Your goal
Exclude the pictures and reproduce the remaining data exactly as written.

Records to use
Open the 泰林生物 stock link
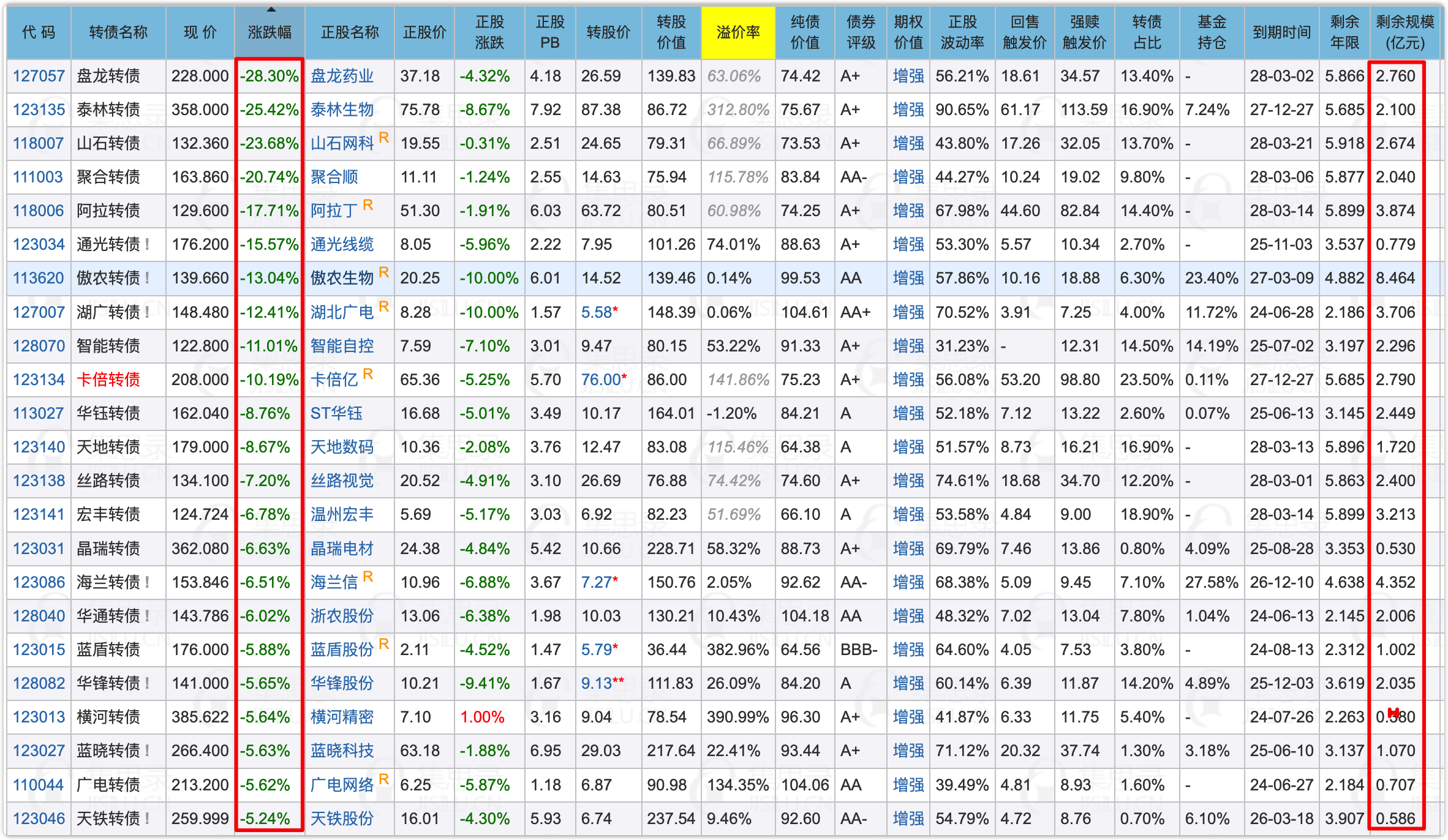 point(342,110)
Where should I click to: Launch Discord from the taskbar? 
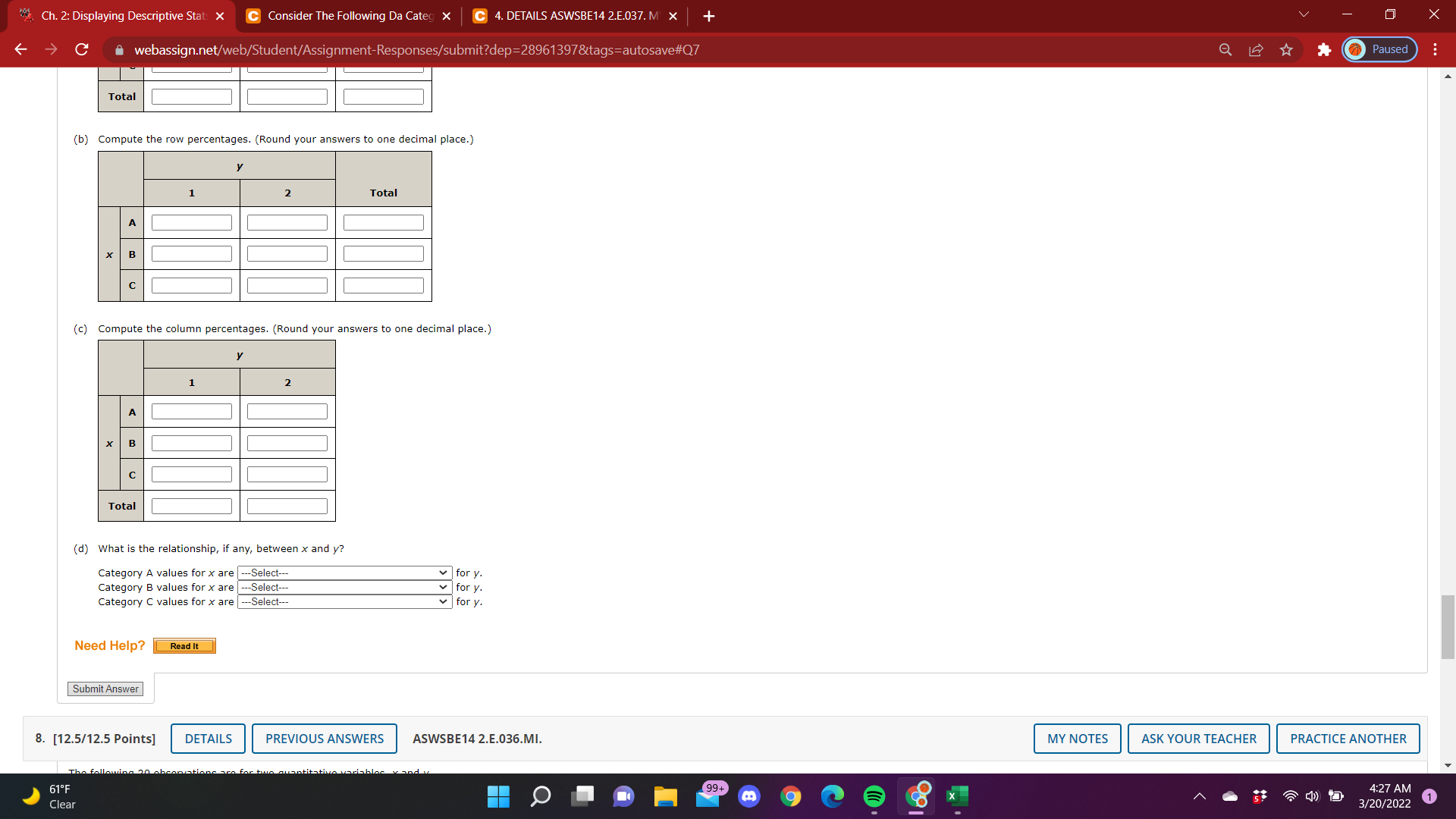[749, 796]
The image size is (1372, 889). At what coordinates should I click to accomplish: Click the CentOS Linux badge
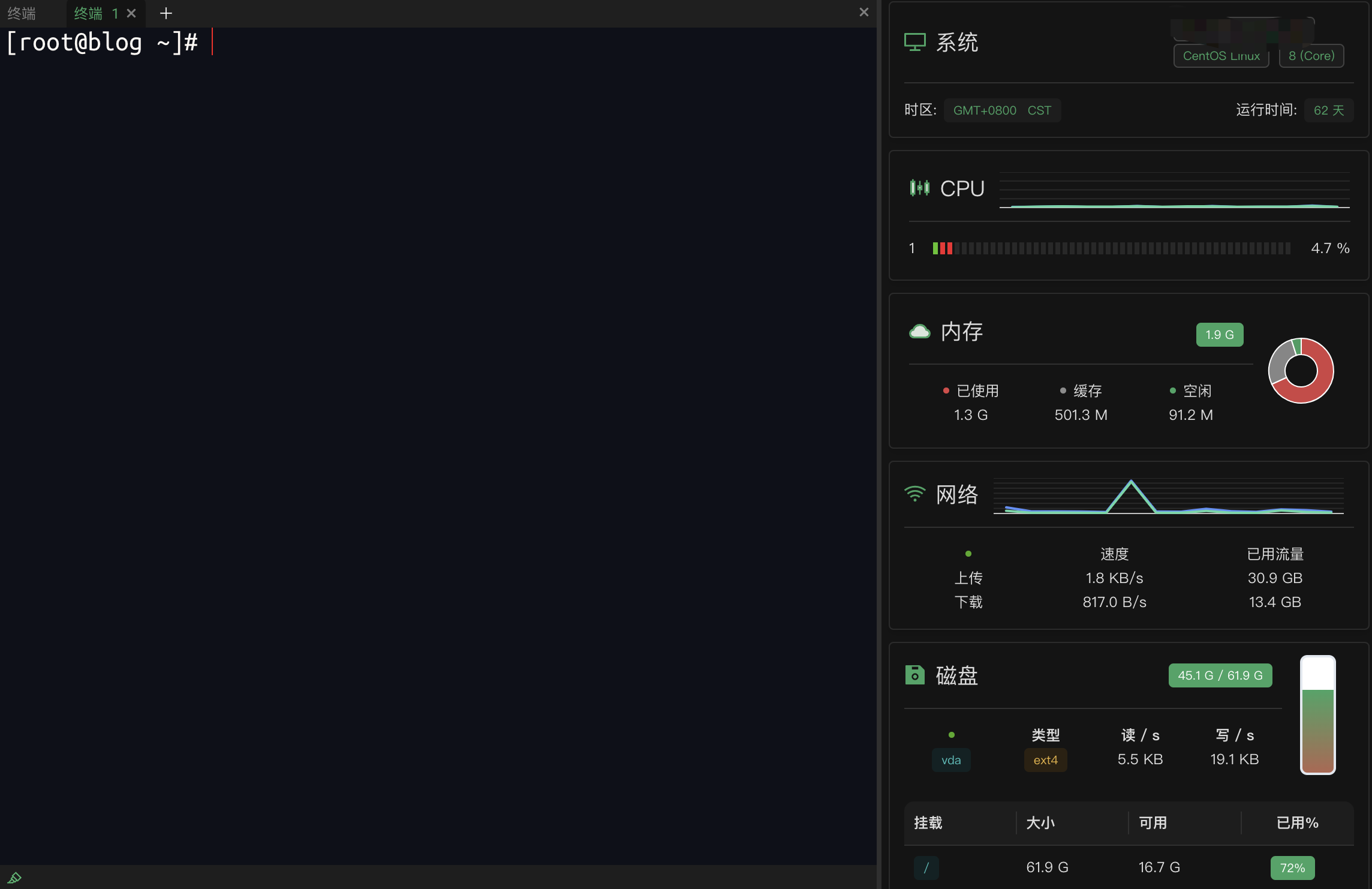click(x=1221, y=56)
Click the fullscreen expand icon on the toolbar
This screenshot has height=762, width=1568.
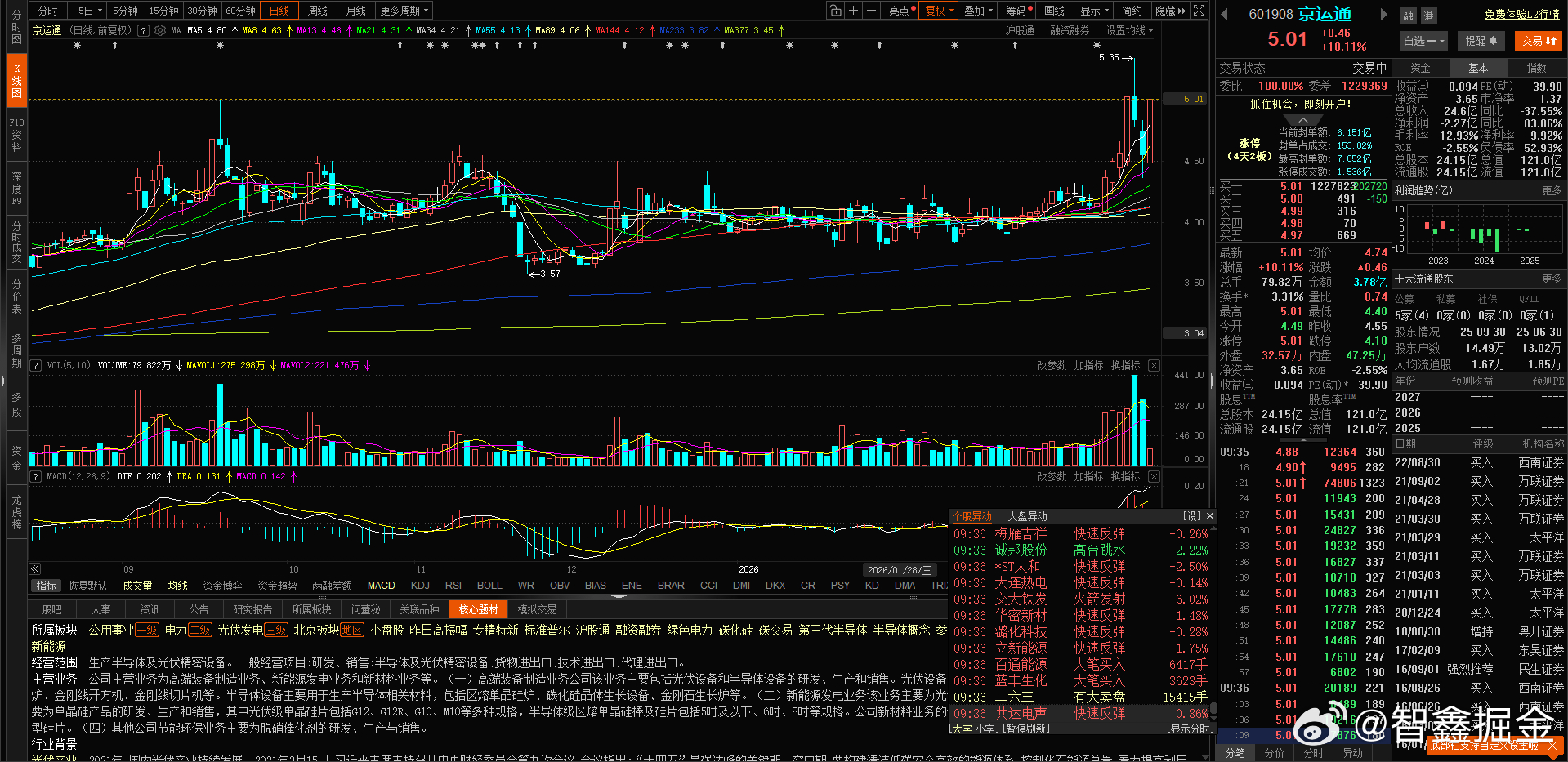(x=1198, y=10)
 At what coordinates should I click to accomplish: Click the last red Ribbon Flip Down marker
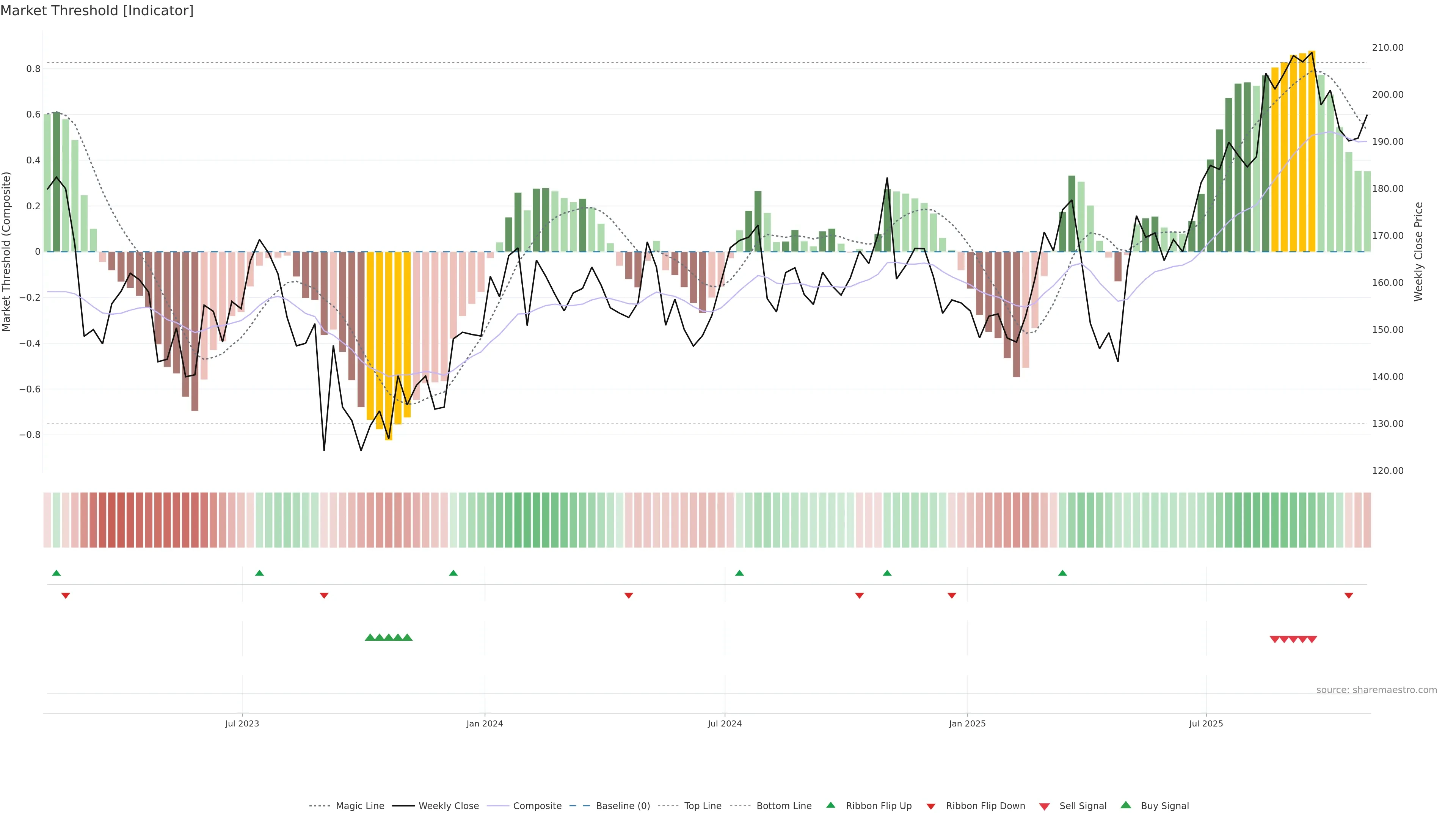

Answer below
Open the 泰林生物 stock link
 point(342,110)
Where should I click to: Launch Discord from the taskbar? 
[749, 796]
The image size is (1372, 889). At what coordinates should I click to accomplish: Click the CentOS Linux badge
click(x=1221, y=56)
Click the fullscreen expand icon on the toolbar
This screenshot has height=762, width=1568.
(x=1198, y=10)
 At what coordinates should I click to accomplish: Click the last red Ribbon Flip Down marker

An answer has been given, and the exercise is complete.